[Pixel coordinate grounding data]
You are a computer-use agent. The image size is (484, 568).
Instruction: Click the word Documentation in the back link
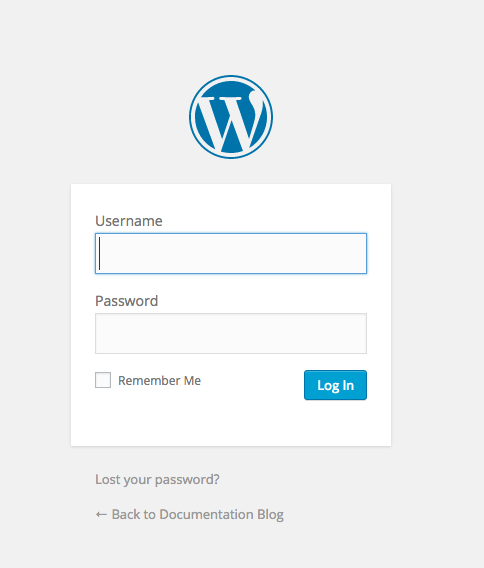tap(206, 514)
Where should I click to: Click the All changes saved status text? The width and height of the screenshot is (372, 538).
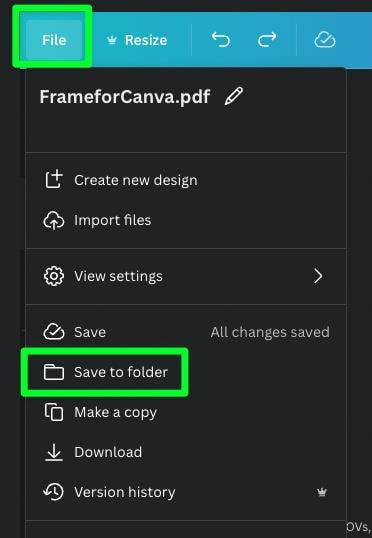[270, 332]
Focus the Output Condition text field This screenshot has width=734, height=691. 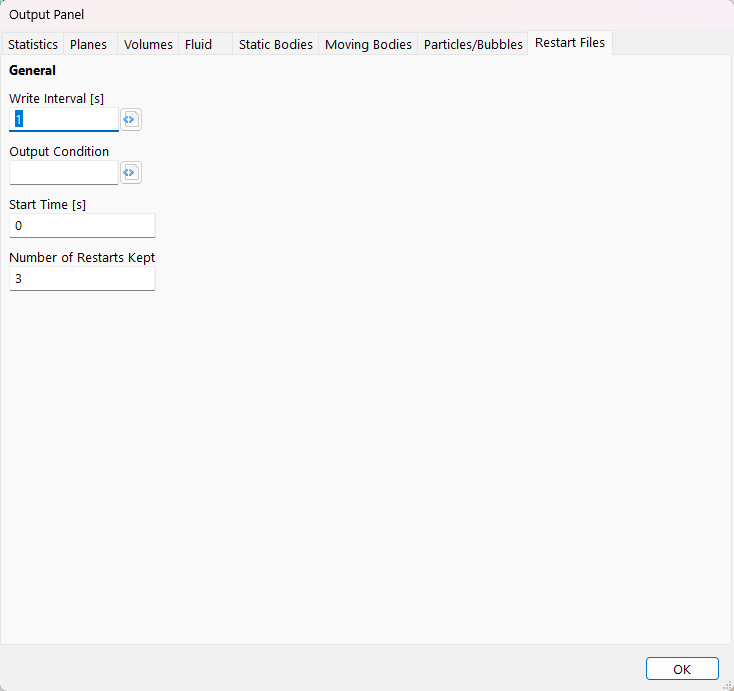[64, 173]
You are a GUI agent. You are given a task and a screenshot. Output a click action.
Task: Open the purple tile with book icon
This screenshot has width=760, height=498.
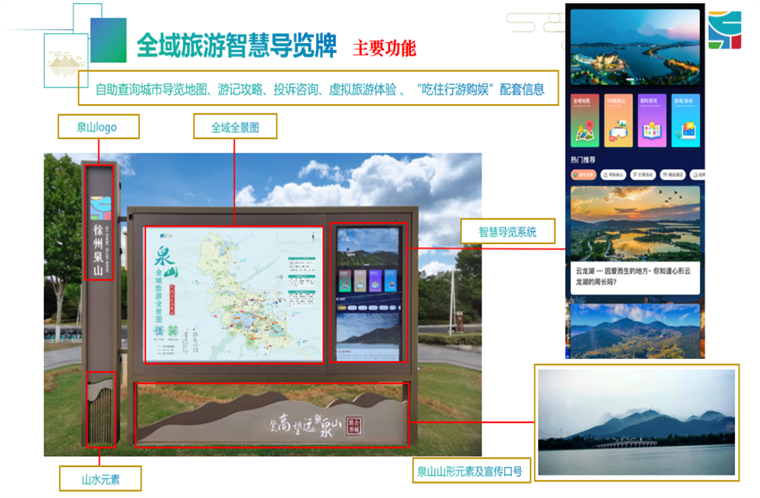(x=651, y=121)
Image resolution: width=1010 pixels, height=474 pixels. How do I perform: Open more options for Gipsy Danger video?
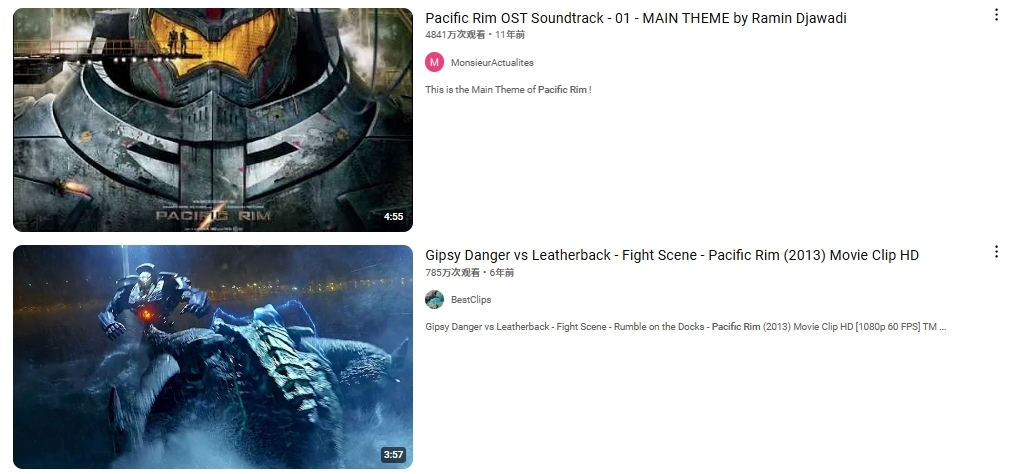click(x=996, y=252)
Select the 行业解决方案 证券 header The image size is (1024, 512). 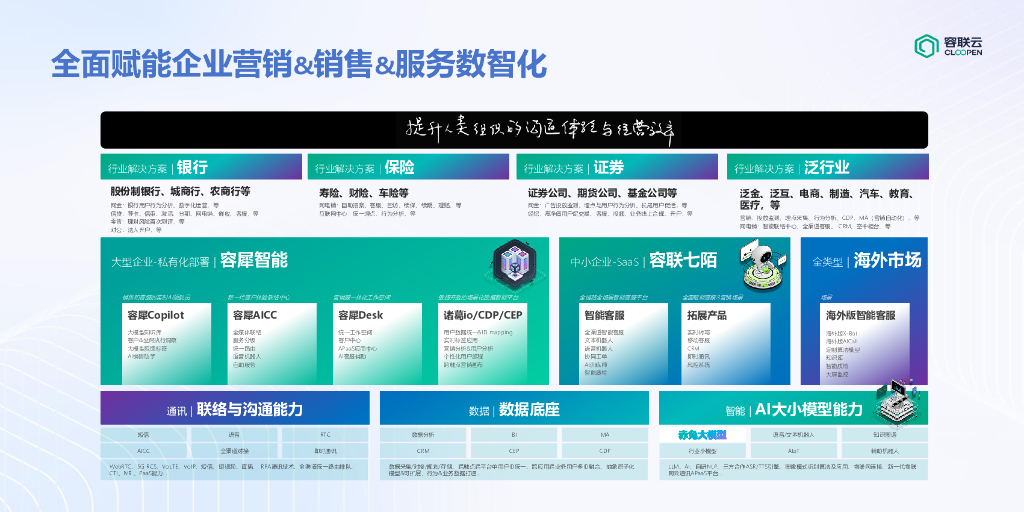tap(617, 167)
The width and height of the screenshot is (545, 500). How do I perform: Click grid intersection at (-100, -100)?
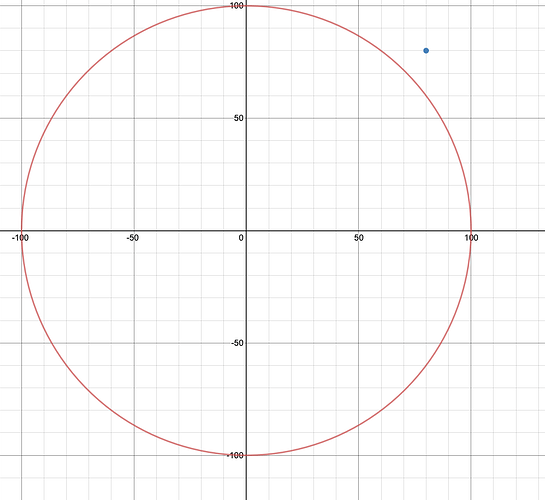tap(22, 455)
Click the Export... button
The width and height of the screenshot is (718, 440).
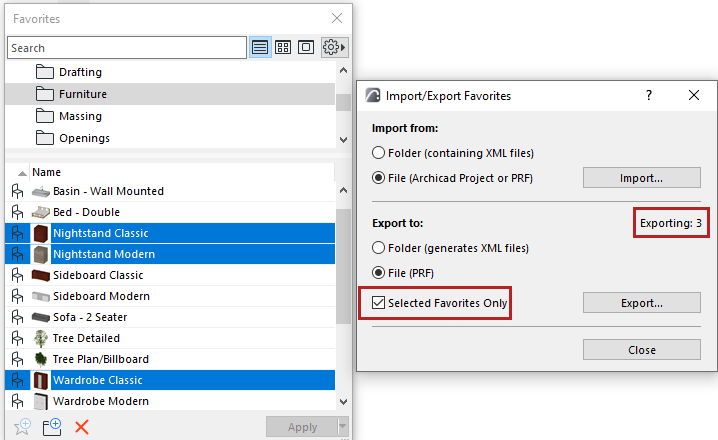pos(641,302)
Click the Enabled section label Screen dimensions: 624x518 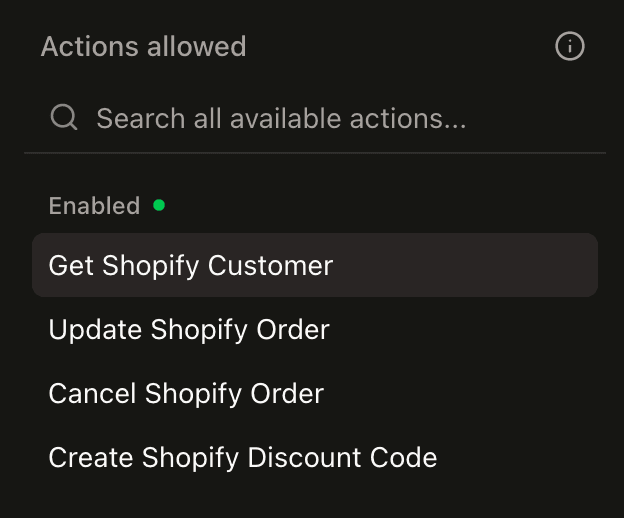tap(94, 206)
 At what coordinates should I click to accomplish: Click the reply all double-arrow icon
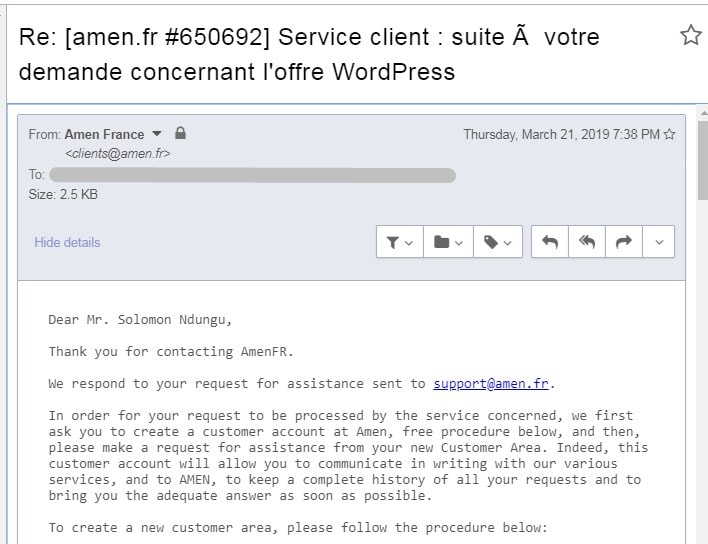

Required work: Among the lines above, find those that contain the word "agent" and copy them.

Result of the exercise:
You are a computer-use agent. The image size is (484, 568).
You are a GUI agent. You are given a task and a screenshot. Output a click action.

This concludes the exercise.